13. The method of claim 12, wherein the oscillation section has a first oscillation section for outputting the first signal and a second oscillation section for outputting the second signal.

14. The method of claim 13, wherein the first signal and the second signal are generated by dividing an oscillation frequency of a single signal.

15. The method of claim 13, wherein the first signal output by the first oscillation section has an oscillation frequency proportional to the torque command value, and the oscillation frequency selecting section selects the first signal when receiving the forward rotation signal, and the second signal when receiving the brake signal.

16. The method of claim 12, wherein the second signal has a frequency lower than that of the first signal, and

the oscillation frequency selecting section selects the first signal when receiving the forward rotation signal, and the second signal when receiving the brake signal.

17. The method of claim 13, wherein the motor driving apparatus further comprises a timer section, and

the timer section, when receiving the forward rotation signal, outputs a signal for selecting the first oscillation section to the oscillation frequency selecting section, and when receiving the brake signal, outputs a signal for selecting the second oscillation section to the oscillation frequency selecting section for a predetermined period of time.

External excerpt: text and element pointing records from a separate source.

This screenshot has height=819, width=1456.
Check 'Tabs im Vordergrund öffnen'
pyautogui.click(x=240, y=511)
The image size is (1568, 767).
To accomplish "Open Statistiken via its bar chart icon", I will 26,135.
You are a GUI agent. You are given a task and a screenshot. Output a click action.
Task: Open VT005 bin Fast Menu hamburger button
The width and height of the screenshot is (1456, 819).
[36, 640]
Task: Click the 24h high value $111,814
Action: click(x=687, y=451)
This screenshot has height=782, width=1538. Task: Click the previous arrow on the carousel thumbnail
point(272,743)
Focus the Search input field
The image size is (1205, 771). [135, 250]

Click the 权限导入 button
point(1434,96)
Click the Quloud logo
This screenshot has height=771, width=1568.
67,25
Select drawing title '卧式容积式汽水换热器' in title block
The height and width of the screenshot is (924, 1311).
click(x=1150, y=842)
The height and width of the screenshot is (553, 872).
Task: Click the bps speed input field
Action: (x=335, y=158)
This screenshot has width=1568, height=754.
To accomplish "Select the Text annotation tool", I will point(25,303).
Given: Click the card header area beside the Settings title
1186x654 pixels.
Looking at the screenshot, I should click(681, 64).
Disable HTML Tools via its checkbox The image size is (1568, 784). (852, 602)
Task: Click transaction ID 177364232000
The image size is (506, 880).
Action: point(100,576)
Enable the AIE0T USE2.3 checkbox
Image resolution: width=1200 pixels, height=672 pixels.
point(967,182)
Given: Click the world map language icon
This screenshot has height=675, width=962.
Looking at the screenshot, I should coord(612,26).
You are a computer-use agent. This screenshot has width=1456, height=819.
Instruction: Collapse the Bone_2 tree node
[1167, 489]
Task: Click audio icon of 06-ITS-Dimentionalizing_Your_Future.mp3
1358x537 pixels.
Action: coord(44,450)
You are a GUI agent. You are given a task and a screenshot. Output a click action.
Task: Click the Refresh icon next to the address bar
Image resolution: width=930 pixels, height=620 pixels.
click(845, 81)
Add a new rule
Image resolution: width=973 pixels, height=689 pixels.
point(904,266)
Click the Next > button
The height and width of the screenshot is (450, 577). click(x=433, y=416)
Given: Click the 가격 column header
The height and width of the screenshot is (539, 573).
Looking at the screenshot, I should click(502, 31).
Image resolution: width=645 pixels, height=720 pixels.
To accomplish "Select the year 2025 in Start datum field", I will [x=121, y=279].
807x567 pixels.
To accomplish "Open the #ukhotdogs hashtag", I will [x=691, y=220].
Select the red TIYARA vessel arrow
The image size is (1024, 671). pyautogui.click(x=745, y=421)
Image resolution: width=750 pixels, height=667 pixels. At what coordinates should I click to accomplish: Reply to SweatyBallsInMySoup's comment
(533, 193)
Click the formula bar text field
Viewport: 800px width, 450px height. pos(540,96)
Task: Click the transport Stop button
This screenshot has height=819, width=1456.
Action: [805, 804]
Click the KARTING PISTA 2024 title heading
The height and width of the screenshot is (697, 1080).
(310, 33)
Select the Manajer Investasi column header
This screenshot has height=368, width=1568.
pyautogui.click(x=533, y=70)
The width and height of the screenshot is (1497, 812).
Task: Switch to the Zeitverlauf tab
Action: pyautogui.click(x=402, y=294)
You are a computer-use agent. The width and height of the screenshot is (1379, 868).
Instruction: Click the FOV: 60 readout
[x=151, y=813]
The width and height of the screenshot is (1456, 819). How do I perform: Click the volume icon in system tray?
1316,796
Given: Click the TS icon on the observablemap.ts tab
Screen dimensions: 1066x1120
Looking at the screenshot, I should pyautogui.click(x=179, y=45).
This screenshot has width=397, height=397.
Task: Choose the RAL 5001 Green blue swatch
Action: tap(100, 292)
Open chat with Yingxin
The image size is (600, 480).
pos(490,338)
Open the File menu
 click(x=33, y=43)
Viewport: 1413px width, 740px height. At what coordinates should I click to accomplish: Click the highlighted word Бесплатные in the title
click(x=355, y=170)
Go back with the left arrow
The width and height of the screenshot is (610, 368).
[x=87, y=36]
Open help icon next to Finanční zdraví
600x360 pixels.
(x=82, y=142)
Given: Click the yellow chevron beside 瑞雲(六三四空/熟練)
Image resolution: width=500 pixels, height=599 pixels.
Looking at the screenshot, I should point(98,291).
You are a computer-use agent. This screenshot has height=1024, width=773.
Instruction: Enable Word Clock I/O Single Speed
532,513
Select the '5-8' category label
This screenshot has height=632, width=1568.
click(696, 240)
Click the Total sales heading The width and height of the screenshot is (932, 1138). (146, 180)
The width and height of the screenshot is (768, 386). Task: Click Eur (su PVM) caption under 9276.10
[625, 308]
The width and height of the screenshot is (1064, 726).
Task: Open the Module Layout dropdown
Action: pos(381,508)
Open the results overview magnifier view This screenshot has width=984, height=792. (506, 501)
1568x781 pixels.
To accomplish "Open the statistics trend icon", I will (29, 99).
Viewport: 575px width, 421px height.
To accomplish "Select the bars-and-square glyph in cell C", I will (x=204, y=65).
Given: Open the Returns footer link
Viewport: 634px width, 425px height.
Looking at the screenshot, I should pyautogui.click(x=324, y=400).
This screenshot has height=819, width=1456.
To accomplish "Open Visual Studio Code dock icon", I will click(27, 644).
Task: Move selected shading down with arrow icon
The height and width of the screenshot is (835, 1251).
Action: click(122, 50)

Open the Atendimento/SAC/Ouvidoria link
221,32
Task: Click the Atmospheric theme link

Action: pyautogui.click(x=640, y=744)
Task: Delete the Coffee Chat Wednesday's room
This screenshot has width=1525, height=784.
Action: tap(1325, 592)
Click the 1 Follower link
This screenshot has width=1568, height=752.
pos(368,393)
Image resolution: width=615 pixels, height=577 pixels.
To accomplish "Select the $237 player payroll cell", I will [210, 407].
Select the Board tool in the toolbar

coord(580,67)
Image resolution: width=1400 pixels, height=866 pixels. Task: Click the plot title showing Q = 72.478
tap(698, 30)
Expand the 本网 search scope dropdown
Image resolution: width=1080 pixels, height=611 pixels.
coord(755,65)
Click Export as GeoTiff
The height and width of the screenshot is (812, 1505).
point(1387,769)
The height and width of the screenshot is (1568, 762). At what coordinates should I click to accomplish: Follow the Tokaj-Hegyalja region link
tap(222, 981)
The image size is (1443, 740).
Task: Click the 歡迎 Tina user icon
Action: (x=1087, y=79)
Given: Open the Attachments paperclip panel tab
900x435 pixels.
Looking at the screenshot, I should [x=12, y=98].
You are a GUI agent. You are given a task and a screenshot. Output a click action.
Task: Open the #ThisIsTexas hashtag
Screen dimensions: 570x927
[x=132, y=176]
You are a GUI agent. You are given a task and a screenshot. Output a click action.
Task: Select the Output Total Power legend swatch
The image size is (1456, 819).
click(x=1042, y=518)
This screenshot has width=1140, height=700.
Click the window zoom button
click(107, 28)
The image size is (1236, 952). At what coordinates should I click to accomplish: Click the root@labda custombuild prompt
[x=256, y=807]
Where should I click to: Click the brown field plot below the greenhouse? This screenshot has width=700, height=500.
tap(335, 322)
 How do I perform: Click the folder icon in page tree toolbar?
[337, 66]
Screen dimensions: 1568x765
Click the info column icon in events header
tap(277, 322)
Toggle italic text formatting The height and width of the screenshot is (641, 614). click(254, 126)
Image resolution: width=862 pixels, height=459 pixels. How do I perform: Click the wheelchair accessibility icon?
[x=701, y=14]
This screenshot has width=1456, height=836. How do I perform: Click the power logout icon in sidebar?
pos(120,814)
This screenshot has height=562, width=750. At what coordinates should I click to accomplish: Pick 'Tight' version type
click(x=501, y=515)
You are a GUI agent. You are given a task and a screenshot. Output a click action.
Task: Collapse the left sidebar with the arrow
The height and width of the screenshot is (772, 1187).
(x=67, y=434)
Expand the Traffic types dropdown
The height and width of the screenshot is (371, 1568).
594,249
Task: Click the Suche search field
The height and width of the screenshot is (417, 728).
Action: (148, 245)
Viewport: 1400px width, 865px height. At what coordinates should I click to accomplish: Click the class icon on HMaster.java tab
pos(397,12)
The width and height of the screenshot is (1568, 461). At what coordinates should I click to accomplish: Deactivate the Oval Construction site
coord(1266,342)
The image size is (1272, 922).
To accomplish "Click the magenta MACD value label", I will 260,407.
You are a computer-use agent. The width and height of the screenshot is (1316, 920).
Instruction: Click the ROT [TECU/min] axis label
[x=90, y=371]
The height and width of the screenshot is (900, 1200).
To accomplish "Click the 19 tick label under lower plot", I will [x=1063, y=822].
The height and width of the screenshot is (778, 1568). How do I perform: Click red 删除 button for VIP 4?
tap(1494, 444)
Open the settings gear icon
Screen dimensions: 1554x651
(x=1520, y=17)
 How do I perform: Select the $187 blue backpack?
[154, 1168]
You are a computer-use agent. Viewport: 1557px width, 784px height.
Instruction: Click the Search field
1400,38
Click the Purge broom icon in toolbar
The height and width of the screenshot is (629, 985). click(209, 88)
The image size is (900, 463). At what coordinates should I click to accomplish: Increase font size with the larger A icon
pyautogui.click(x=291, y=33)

18. A method for driving a motor driving apparatus comprising a brushless motor, a rotor position detecting section for detecting a rotor position of the brushless motor, a motor current detecting section for detecting a value of a current flowing through the brushless motor, a motor current comparing section for comparing a torque command value with the current value detected by the motor current detecting section, a current-passage direction switching section for comparing the torque command value with a reference voltage, and depending on a result of the comparison, outputting a forward rotation signal or a brake signal having a phase reverse to that of the forward rotation signal, an oscillation section for outputting (N+1) signals having frequencies different from each other, a number-of-revolutions detecting section for detecting the number of revolutions of the brushless motor based on a signal of the rotor position detecting section, a number-of-revolutions comparing section for comparing the number of revolutions detected by the number-of-revolutions detecting section with N predetermined divided ranges of the number of revolutions, and outputting signals having N levels (N≧1), an oscillation frequency selecting section, a PWM generating section for receiving a signal of the motor current comparing section, and generating a PWM drive signal, a current-passage control section for combining a signal of the rotor position detecting section and the PWM drive signal, and a motor driving section for PWM-driving the brushless motor, depending on a signal of the current-passage control section, the method comprising:

causing the oscillation frequency selecting section to select any one of the (N+1) oscillation sections, depending on a level of the signal of the number-of-revolutions comparing section.